The correlation between V stage and other factors were analyzed in Table 1. Both in training and validation set, V stage was found to be significantly associated with tumor location (P < 0.001), macroscopic type (P < 0.001), differentiation degree (P < 0.001), tumor diameter (P < 0.001), T stage (P < 0.001), N stage (P < 0.001), vessel invasion (P < 0.001), neural invasion (P < 0.001) and TNM stage (P < 0.001). Compared with the small tumor volume-patients, patients with larger tumor volume were found more frequently in Borrmann type III or IV, having a higher proportion in poor differentiation, in advanced T stage and N stage, in positive vessel and neural invasion and in advanced TNM stage.

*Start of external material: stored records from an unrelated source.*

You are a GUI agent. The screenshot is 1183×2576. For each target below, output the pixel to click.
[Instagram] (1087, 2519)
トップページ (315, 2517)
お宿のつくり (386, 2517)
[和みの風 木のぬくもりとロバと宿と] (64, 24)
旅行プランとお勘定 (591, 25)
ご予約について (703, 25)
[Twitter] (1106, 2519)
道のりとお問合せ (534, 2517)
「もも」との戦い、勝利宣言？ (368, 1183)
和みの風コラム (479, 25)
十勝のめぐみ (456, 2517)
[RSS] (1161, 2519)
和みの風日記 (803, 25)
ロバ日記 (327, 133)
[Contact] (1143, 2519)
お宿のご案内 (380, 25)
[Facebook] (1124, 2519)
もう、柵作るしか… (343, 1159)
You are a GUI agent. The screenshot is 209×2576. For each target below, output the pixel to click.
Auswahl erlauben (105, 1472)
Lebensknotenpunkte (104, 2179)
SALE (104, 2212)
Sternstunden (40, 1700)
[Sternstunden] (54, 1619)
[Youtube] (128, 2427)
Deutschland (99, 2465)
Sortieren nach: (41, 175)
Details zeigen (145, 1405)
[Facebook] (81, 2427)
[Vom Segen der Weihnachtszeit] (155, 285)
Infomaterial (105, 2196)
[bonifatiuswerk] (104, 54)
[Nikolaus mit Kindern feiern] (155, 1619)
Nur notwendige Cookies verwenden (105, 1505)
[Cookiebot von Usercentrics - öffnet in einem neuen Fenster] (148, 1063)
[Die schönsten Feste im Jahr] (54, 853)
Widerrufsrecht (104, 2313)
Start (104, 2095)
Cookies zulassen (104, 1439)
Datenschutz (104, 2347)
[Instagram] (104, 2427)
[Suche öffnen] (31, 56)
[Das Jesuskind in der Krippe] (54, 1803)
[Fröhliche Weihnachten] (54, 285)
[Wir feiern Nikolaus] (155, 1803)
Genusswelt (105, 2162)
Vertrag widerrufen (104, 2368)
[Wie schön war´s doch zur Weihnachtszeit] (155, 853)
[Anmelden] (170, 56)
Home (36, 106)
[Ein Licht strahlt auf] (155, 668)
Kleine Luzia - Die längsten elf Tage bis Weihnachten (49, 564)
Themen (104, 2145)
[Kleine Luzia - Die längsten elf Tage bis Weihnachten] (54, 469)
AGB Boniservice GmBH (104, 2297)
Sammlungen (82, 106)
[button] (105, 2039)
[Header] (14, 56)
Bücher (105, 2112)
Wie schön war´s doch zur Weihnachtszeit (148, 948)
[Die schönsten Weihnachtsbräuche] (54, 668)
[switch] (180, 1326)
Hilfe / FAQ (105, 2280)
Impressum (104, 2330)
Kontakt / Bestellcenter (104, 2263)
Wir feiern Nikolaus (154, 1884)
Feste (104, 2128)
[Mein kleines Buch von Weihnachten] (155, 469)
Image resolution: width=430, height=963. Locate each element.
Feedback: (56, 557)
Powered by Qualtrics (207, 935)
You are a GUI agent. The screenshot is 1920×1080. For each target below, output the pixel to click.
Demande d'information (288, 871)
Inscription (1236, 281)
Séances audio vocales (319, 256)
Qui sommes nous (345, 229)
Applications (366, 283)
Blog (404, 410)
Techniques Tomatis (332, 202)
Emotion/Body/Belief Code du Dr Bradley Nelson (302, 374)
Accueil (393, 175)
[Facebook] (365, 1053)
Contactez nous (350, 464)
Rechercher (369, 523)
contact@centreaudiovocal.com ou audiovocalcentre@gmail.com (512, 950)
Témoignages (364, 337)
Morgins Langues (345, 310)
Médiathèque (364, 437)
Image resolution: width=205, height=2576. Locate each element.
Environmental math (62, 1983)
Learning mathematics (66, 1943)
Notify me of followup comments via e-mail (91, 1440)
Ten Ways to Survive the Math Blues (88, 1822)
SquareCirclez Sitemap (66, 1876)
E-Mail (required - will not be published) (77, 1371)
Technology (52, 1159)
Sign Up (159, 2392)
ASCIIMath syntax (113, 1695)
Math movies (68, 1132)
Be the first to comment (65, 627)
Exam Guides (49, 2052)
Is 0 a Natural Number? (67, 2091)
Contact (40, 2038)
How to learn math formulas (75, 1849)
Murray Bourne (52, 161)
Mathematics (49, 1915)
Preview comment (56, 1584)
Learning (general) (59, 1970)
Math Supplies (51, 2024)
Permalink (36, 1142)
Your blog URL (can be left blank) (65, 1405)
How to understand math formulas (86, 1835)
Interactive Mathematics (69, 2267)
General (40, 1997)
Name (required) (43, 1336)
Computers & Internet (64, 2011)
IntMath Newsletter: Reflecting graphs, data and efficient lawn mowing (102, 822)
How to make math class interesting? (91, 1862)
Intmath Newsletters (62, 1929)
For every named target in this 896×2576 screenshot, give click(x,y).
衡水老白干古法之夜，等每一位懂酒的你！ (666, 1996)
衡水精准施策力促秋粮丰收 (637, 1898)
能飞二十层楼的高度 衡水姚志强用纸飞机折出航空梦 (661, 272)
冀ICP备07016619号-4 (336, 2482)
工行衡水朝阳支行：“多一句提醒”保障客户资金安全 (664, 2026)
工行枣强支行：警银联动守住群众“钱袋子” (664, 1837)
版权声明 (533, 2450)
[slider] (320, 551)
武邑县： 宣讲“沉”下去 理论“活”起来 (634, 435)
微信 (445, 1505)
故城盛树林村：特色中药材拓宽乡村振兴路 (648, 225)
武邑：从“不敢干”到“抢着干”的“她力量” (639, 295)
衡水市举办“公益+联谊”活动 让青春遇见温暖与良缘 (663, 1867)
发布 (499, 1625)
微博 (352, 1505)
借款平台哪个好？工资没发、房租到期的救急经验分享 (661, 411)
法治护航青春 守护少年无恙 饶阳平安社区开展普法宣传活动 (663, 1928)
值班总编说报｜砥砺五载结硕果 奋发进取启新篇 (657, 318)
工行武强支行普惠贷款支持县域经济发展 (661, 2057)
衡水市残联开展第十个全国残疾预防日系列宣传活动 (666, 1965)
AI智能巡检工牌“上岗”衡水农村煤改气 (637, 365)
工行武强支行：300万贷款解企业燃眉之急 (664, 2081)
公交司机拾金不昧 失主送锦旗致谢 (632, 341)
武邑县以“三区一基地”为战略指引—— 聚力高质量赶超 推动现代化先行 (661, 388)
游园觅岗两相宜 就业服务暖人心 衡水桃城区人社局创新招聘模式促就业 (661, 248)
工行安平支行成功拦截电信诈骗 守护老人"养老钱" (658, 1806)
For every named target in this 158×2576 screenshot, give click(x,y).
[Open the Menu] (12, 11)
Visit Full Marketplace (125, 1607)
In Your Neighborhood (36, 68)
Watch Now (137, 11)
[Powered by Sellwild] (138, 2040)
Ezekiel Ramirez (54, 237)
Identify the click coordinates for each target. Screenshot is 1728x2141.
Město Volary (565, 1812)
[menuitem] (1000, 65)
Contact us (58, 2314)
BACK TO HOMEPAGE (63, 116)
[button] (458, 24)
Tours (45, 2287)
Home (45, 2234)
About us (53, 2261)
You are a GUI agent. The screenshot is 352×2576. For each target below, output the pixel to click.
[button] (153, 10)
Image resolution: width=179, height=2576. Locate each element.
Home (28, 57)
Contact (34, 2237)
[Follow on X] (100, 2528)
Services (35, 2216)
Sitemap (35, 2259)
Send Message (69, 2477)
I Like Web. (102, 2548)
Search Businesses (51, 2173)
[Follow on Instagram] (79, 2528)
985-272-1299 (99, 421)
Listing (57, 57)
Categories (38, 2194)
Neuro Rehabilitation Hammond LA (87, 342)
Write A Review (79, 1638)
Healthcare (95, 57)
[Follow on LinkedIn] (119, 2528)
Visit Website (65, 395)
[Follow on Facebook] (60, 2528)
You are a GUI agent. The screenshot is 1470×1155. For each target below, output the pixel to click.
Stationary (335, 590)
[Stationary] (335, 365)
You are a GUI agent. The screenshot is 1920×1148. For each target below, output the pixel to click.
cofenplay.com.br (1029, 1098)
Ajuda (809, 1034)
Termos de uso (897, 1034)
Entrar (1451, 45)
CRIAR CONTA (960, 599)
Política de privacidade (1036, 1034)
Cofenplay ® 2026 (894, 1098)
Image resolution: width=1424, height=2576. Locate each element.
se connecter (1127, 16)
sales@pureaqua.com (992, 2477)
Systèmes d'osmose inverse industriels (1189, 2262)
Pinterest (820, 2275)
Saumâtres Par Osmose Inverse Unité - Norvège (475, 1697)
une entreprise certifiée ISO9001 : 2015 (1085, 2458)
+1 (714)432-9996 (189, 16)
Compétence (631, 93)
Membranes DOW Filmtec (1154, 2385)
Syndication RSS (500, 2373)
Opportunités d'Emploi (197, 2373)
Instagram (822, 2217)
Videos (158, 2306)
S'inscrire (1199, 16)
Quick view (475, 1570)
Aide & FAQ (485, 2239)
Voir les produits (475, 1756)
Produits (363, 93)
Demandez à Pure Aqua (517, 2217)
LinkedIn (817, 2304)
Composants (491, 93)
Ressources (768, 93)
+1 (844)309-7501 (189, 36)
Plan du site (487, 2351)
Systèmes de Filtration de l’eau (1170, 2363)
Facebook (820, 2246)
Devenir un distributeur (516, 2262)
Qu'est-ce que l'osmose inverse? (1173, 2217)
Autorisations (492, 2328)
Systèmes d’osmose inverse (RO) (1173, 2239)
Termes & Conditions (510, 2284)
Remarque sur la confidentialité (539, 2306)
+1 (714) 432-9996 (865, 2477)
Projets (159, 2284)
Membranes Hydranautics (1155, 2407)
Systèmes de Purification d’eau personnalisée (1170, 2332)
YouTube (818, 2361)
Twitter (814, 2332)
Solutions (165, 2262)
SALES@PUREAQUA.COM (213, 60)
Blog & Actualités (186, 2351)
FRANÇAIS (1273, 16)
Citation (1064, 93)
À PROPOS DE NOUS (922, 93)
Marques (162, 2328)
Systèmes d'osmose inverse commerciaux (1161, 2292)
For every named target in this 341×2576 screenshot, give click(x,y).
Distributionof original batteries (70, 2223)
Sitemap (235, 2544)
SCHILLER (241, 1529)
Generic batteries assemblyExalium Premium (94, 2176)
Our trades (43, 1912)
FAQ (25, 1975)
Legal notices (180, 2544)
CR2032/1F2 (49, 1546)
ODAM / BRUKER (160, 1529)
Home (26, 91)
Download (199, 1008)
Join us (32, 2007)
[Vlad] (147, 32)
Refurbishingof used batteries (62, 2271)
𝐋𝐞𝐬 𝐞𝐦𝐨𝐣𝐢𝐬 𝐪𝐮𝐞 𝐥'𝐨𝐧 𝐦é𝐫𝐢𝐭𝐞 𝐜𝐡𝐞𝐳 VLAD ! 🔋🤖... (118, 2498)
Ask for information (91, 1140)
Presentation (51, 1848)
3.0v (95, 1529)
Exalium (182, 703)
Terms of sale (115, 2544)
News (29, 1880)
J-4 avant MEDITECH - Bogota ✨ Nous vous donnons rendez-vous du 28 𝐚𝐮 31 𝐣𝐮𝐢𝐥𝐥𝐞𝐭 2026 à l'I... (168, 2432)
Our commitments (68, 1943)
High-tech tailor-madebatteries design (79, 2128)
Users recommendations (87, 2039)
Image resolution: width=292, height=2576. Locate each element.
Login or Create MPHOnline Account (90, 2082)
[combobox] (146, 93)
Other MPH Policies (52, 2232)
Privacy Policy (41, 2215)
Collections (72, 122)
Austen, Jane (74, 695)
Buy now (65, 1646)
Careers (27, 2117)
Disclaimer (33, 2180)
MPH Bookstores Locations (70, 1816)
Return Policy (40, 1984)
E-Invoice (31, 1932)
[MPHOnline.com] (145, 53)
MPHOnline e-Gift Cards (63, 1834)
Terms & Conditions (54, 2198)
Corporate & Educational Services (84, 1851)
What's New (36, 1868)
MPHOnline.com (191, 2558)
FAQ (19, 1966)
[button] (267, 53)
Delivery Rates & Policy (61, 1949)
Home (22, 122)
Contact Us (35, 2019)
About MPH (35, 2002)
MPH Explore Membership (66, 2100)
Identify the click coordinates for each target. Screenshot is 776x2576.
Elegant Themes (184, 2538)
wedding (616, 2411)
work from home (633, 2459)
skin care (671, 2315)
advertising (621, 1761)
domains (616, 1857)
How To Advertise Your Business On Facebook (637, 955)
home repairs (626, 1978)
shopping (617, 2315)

Prognostic value of V stage in gastric cancer

Prognostic predictors were identified by univariate and multivariate analysis in training set (Table 2). Age (P = 0.025), tumor location (P = 0.004), macroscopic type (P < 0.001), differentiation degree (P < 0.001), tumor diameter (P < 0.001), T stage (P < 0.001), N stage (P < 0.001), V stage (P < 0.001), vessel invasion (P < 0.001) and neural invasion (P < 0.001) were risk factors for prognosis of gastric cancer. Multivariate analysis (Table 2) showed that age (P = 0.016), macroscopic type (P = 0.001), N stage (P < 0.001) and V stage (P < 0.001) were independent prognostic factors for gastric cancer.

Table 2. Univariate and multivariate analysis of overall survival in training set.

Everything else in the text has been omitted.